● Task statement
Show each line of the data below that has the string "will" in it.

● Task inputs
======
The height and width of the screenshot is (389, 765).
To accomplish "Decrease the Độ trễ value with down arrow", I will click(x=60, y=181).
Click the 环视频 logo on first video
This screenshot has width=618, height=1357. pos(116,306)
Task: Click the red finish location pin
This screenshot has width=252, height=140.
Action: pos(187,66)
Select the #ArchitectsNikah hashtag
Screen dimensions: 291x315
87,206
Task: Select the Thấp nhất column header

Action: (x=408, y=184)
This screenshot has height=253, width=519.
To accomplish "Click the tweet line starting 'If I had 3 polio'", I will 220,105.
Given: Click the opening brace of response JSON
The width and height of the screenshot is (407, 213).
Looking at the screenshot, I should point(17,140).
======
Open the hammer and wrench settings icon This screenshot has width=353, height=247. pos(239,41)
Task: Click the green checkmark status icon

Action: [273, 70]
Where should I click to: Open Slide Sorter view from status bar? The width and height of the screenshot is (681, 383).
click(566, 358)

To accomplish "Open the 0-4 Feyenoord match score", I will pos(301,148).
======
● Response to the exercise
To accomplish "Decrease the Độ trễ value with down arrow", I will click(x=60, y=181).
To accomplish "Click the tweet line starting 'If I had 3 polio'", I will 220,105.
To accomplish "Open the 0-4 Feyenoord match score", I will pos(301,148).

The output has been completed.